[Recorded data]

= = = =

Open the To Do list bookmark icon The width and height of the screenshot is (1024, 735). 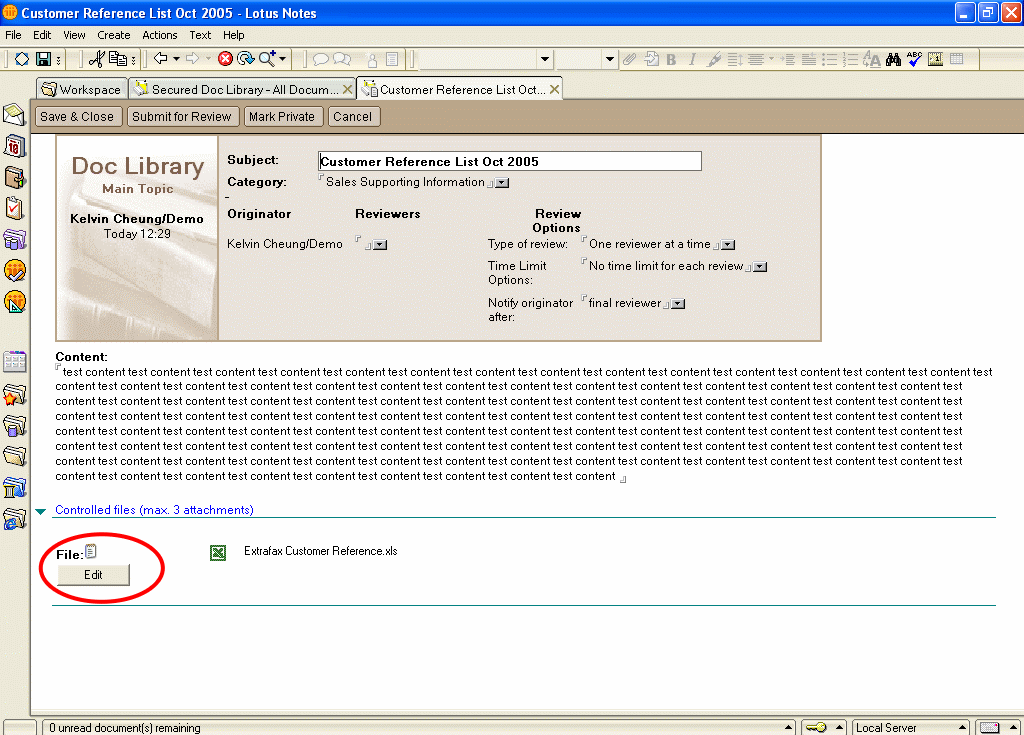[14, 208]
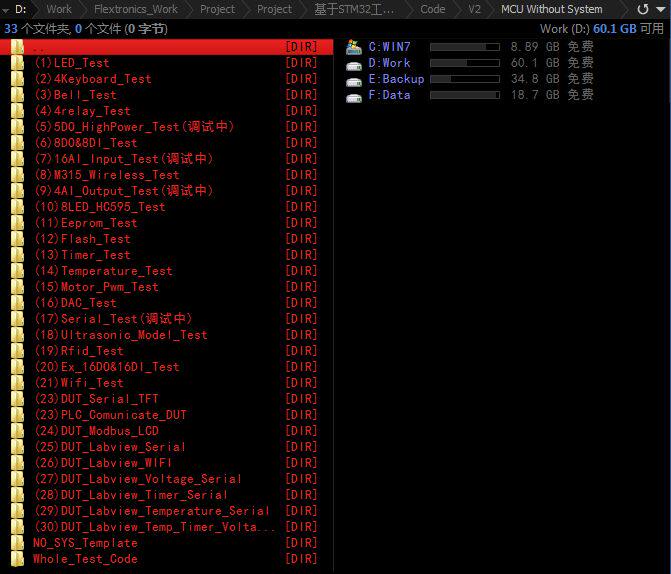Screen dimensions: 671x574
Task: Select the parent directory '..' entry
Action: 166,47
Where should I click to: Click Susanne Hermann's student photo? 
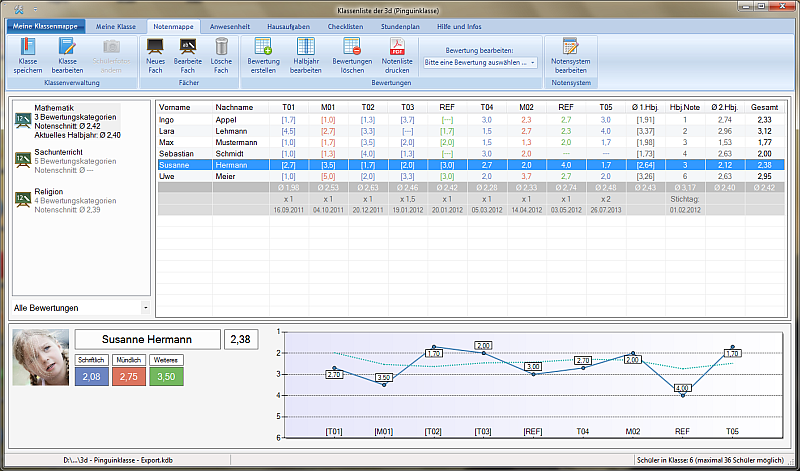point(40,359)
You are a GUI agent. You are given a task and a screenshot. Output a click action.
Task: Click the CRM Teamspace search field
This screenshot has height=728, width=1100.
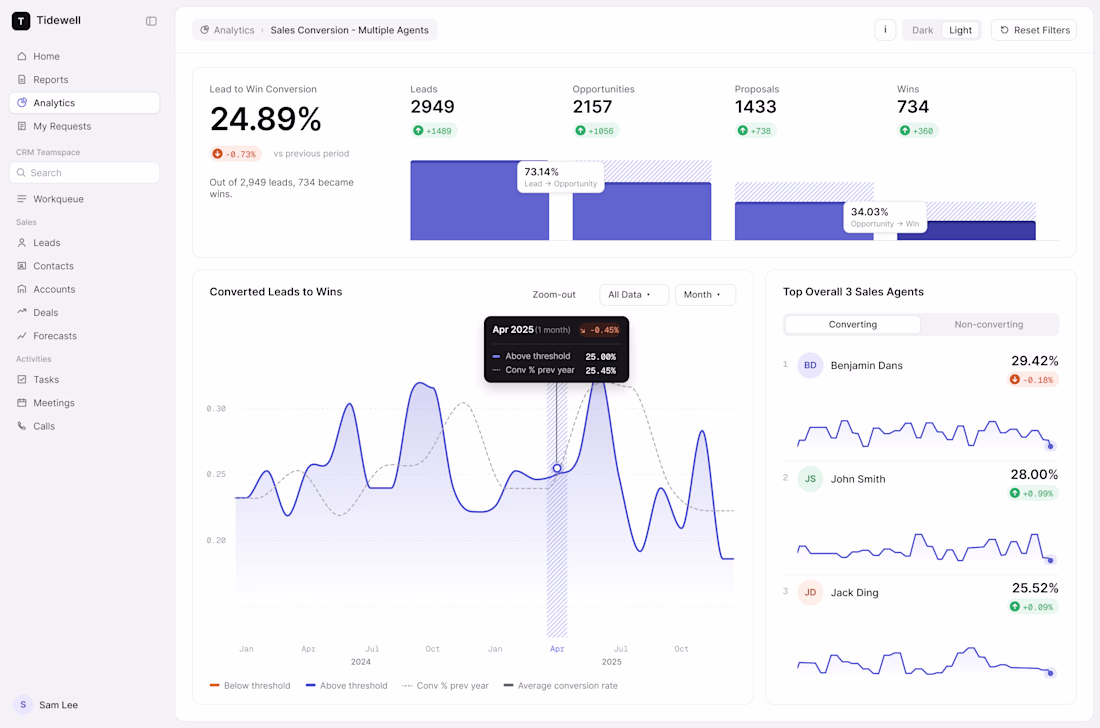click(84, 173)
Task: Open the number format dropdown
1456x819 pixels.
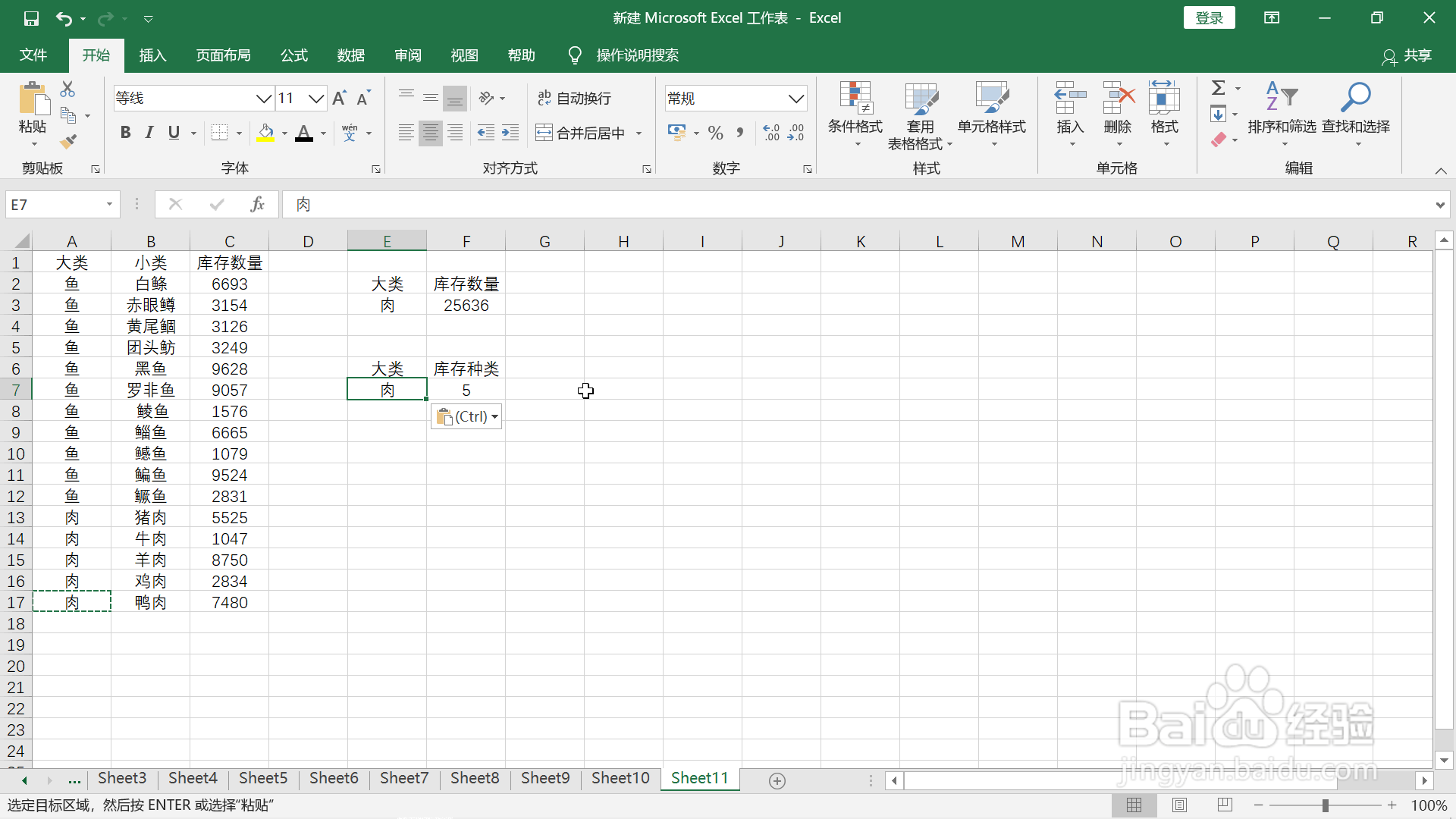Action: pyautogui.click(x=795, y=98)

= = = =

### What is needed
Write out again the part of the records that opens with the line containing "Task: Open the number format dropdown" and closes at the end of the records, swapping "number format" for "font size" and keeping everything else unchanged. Leave the pictures out of your answer.

### Complete output
Task: Open the font size dropdown
1456x819 pixels.
Action: pyautogui.click(x=795, y=98)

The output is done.